This is a post in two parts. First, I’ll show you mine. Then I’ll explain why you should do this, too. Your future self will thank you.
With My Little Eye
I’m about to share a photo with you that was taken on March 27, 2009.
Before you judge me too harshly based on this photo, I’d like to mention that this was snapped near the bottom of a downward spiral. A mid-20’s life crisis, so to speak.
In 2009, every day was either a total party or a total disaster. My marriage was on the brink of collapse. I’d fallen in love with my best friend, who was also on a course for catastrophe. I’d spent the last couple years getting stoned constantly. My anxiety ran high. I was working all the time with very little to show for it. My heart was stretched thin; my mental health, poor.
They say your surroundings become an outward manifestation of your state of mind. That rings extremely true for me. This photo is the proof.
Clearly, there’s a lot happening here.
Obviously, there’s pipes and paraphernalia scattered about. That box ain’t full of cappuccino mix.

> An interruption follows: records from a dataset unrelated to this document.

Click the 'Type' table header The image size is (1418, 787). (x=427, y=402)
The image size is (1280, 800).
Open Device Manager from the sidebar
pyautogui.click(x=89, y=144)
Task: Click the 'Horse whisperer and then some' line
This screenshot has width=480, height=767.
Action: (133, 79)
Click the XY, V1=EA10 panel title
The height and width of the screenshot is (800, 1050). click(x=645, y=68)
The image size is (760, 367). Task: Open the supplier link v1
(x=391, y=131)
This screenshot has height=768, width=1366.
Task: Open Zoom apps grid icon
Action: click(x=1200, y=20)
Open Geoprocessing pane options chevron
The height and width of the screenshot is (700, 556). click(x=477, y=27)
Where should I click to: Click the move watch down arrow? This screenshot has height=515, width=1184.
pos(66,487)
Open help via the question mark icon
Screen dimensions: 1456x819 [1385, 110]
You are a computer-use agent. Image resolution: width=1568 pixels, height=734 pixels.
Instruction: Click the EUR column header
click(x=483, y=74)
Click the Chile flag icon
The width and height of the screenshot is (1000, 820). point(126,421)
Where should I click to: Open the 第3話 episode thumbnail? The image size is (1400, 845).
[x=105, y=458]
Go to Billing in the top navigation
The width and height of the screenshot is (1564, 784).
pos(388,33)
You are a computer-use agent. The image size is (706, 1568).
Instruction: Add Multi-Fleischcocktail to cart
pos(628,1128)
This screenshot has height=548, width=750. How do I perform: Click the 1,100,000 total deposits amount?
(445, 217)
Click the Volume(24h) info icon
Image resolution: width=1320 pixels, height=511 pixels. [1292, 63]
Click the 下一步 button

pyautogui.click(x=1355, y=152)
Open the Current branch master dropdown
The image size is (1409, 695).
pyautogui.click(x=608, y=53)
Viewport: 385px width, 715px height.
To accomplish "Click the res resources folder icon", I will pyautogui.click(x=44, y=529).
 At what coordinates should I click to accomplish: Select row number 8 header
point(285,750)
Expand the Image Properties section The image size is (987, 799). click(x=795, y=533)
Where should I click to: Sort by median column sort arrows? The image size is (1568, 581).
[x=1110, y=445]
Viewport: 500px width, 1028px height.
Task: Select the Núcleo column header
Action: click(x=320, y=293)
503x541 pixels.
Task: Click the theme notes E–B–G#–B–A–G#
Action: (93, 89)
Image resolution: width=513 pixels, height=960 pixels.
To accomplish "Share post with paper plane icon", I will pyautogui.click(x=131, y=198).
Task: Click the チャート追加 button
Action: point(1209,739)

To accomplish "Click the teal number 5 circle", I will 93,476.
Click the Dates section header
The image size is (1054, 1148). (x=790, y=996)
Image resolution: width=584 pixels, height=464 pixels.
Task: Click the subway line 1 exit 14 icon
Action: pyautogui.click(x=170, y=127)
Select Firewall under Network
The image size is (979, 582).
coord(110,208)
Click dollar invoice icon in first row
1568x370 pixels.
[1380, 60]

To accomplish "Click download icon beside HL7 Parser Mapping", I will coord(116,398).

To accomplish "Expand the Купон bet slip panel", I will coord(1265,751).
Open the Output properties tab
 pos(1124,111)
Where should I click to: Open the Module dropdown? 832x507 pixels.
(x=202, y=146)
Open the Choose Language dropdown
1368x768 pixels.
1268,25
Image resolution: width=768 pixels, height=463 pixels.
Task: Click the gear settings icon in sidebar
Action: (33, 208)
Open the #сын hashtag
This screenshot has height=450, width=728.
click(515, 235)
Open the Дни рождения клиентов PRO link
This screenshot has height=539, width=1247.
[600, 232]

Overloaded, dirty ashtrays. A plate with smears of chocolate. An open bag of beef jerky. There’s articles of clothing, jewelry, lotions, mint gum, Chapstick, pheromone perfume, music CD collections, camera bags. Papers and notebooks and a photo album. Djarum Blacks and a paycheck. You can see one of the surround-sound speakers piled on top of stuff, because loud music was a must-have and played an integral part in all of this.
There’s two cups of soda because my best friend was partaking in this chaos sitting right next to me. I wish the computer screen was up so I could see what we were working on at the time.
Why would I share this photo? Because it’s raw, it’s real. It’s who I was at that moment in time. It’s a hundred fleeting little memories captured in one mechanical whiz-click of a Cybershot.
Nothing in this photo remains in my life now, 13 years later. As a matter of fact, most of it was gone about one year after this image was captured.
Without this chaotic moment preserved in image, I might have completely forgotten that beautiful artisan glass bong (and the funny story behind it), or the watch I made with the Italian charm band, or the flip phone I adored because it had the MP3 player built into the front.
I might have forgotten the spicy warmth of smoking Blacks, or the way we could demolish a pan of brownies in one sitting. I might have forgotten that there were four people in the house that night. And later, just two in the living room at this desk until the sun came up, tempting fate.
See, when I took this picture, it was probably because the overwhelming mess (both mentally and literally) had become humorous. You could either laugh at it or cry about it, so I probably just hit the bong, giggled, and snapped it.
Or, equally as likely, I was getting ready to shoot some photos and simply pointed and clicked straight in front of me to test the camera settings, with no further thought to it.
Either way, this silly little snapshot strikes me right in the feels, even so many years later. This was a moment of my life that I need to remember, though sometimes want to forget.
"The parting was vague, because the separation still seems unreal." - Susan Sontag, Reborn: Journals and Notebooks, 1947-1963
You Must Do This
There are things in your life that you want to remember, and there are things in your life that you want to forget. No matter how your emotions are tied to a moment, it is still a moment in your life. What fun you experience today, you might look back on with sadness in a decade. What you’re going through right now could feel like an obstacle in your path, but may be a milestone in retrospect, eventually.
Every little moment in our lives matters but the majority of them are forgotten and lost along the way.
For whatever reason I snapped that photo, obviously it wasn’t meant to post to Facebook (er, well, Myspace was the thing back then) or to share with anyone. I appreciate it so much now just as a memento for myself. I was there, we were there, that’s what we did. There’s the proof.
I encourage you to do the same. In fact, I insist. Your future self will thank you, I promise. Even if it’s hard to look back on.
Stop what you’re doing and shoot the moment in front of you. Your workspace, your coffee table, whatever’s near and lived in.
Before you purge your closet, snap a photo of the disarray. Before your kids clean up their bedrooms, snap a photo of the mess. Before you send that pile of junk to Goodwill, take a picture of it. If the kitchen is in shambles because you just cooked something epic, grab a shot of the aftermath before you clean up.
Don’t just shoot selfies and posed photographs. Take pictures of the everyday surroundings, even if they’re cluttered, dirty, taboo, or otherwise. These random moments are your life. Stash them away in a safe place on your hard drive. Don’t overthink it. You will be giving yourself a very important gift when you come across them years down the road and play your own game of I Spy.